Just to exemplify the increased risks, consider a residential building. This building is to be designed for a 'live' load of 200 kg/sqM for floors which are not cantilevering, with increased value of loads for balconies and cantilevering floors. The building, if it is to be used for office or industrial purposes, the basic live load becomes much higher than for residential buildings. Office buildings have a design live load of 300 kg/sqM and an industrial building has at least 500 kg/sqM. The slabs, beams and columns and the entire structural support system as well as foundation system, have to cater to these different loads. If the structural system has not been designed and thereby constructed to required loads, change of usage to heavier requirements becomes a major safety concerns. With heavier live loads the structures too become heavier and that results in higher seismic loads. To cater to higher seismic loads, the structural system again becomes critical. No authority shall be vested with powers to give concession on this matter by change in usage unless structural systems have been already designed and constructed to higher level of loads. But then there are other norms that need to be followed for different usage.

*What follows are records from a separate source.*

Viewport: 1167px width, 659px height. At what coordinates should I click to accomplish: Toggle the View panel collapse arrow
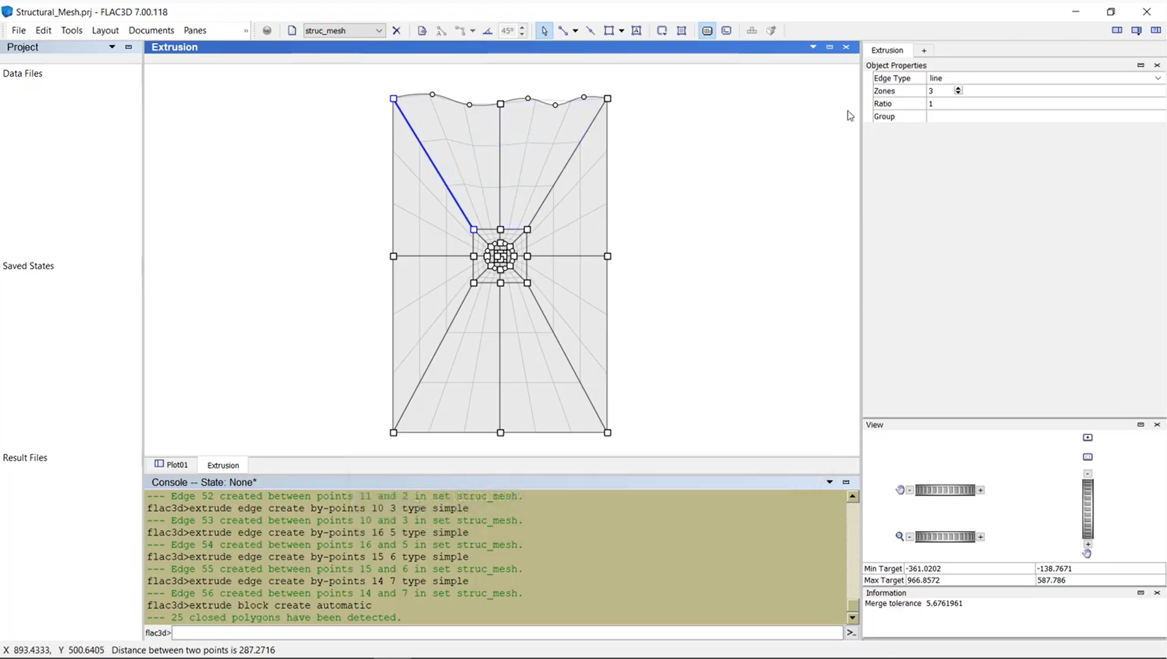[x=1141, y=423]
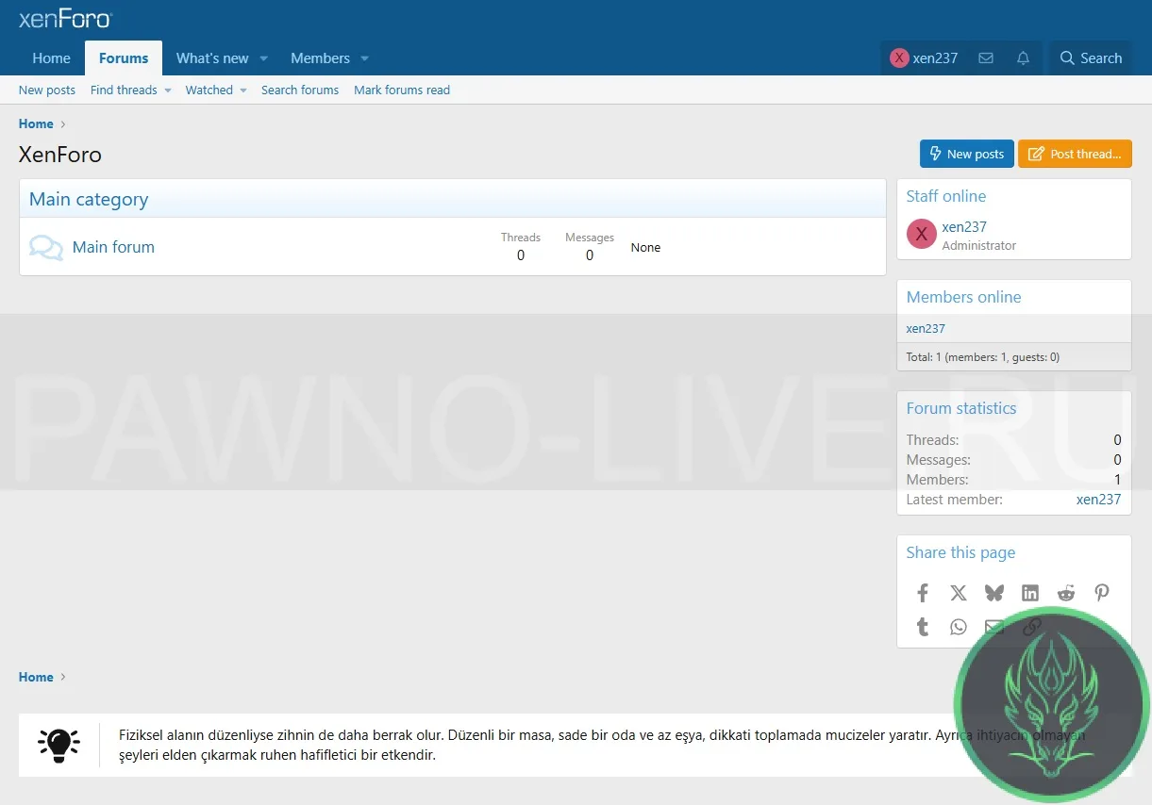Select the Forums tab
Screen dimensions: 1152x805
(124, 58)
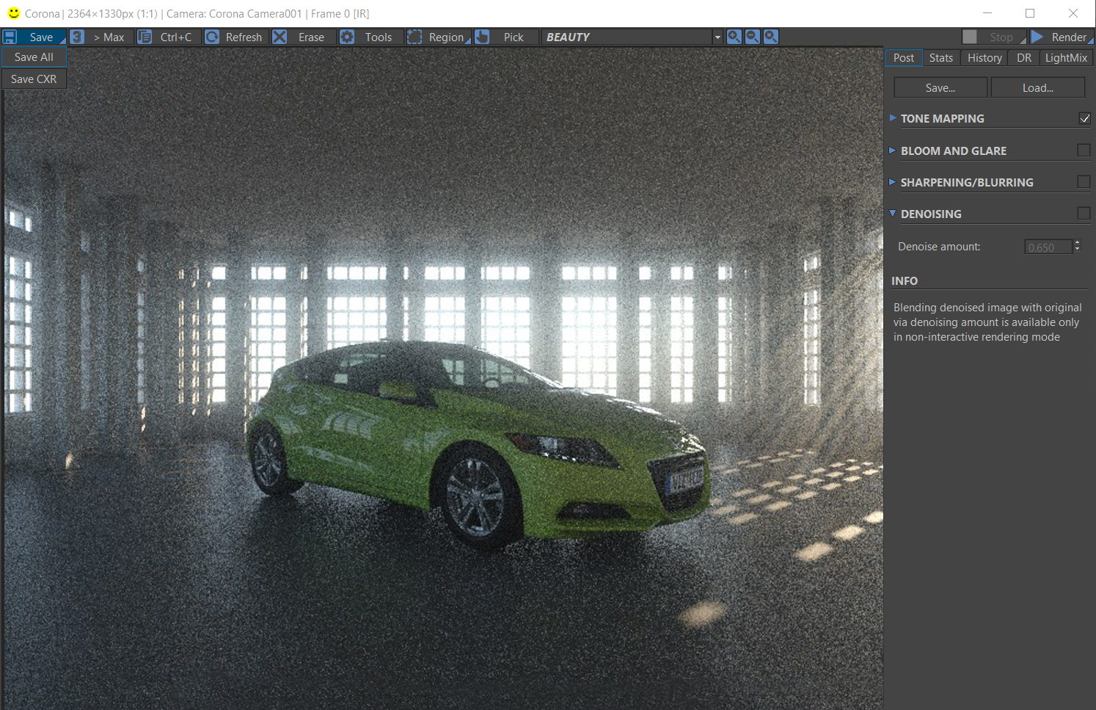Open the History tab
Viewport: 1096px width, 710px height.
click(x=984, y=58)
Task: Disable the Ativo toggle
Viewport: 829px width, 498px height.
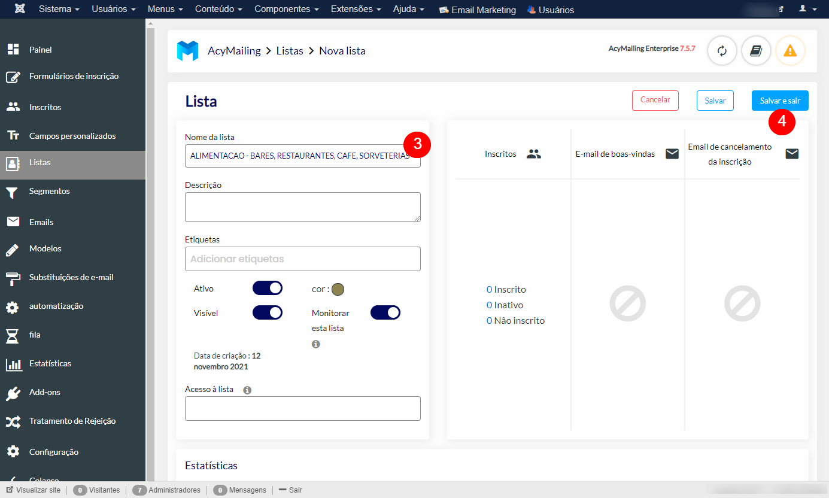Action: pyautogui.click(x=267, y=288)
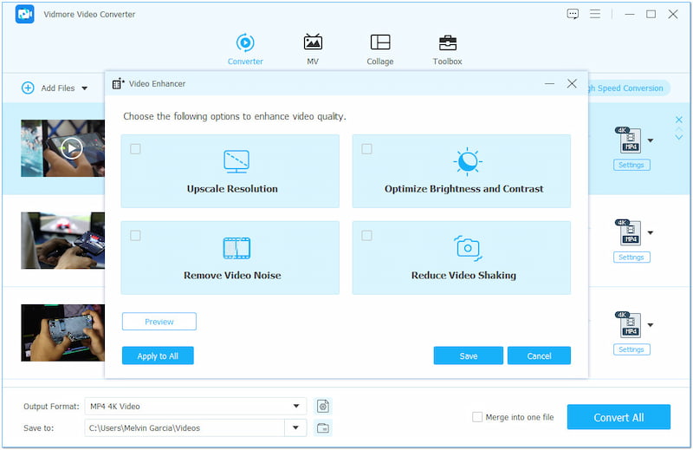Open output format settings gear icon
The height and width of the screenshot is (450, 693).
(x=323, y=406)
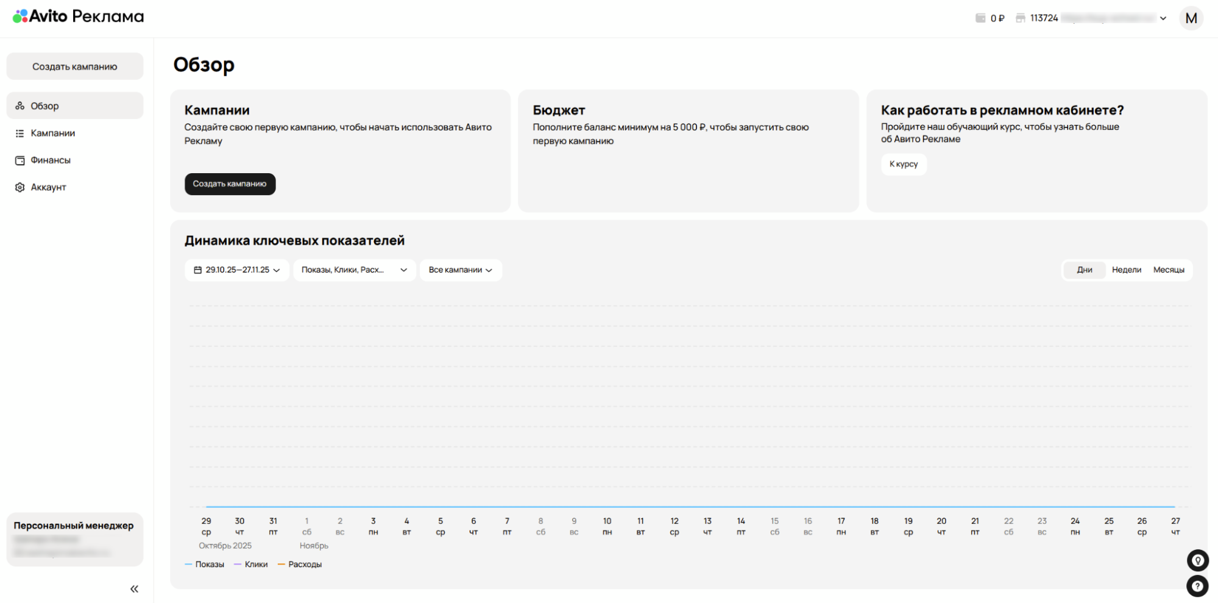Switch chart granularity to Месяцы

[1168, 270]
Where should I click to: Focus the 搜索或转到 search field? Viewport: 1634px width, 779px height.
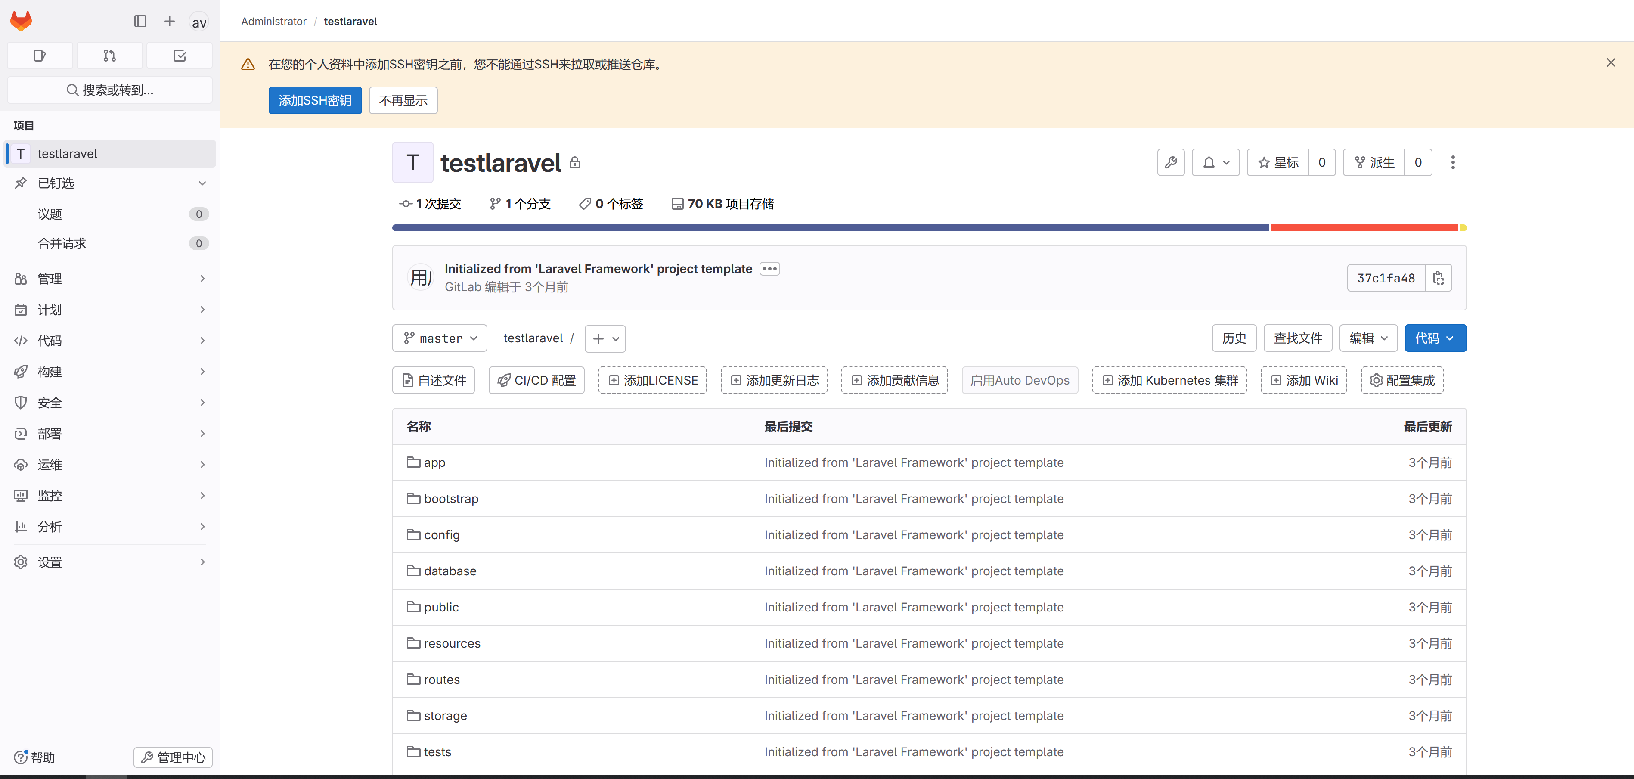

Then consider the fire fighting requirement. There is a provision to provide enough space for the fire-tender or snorkel ladder truck to move all around a building. Sometimes the developer provides this space at ground floor for cars to enter buildings for a drop at the lift lobby and parking. Many times four-five stories of car park are provided and open terrace at the podium level. The tower then is sufficiently far away from the ground level for the fire hose to throw water or rescue people from the tower as it is beyond its physical reach. Thus access to the podium is important. If the podium area is more than two stories, then a spiral ramp is an option or providing a straight ramp and flat or spiraling ramp on the turn the other option. Important aspect is that the maximum gradient or slope a ramp is permitted to have is 1 vertical for 10 horizontal traverse, even though this is also steep. This is not a problem for a straight ramp but for a spiral ramp, it as to be at the inner circle. The diameter of this inner circle has necessarily to be more than 19 M. Then to cater to the needs of two vehicles of the fire-brigade to traverse the ramp in opposite directions, the outer circle will have to be about 45 M in diameter, leaving a 13 M wide spiral ramp. Also, clear height requirement for these vehicles to pass is 4.5 M. To save space, the developers reduce the inner circle diameter to the extent that the slope there becomes as steep as 1 vertical to 5 horizontal-totally unacceptable from even simple car driving point of view. If the fire-tender and snorkel ladder truck does not access the podium level, fire fighting and rescue operation becomes that much more ineffective, increasing the risk significantly.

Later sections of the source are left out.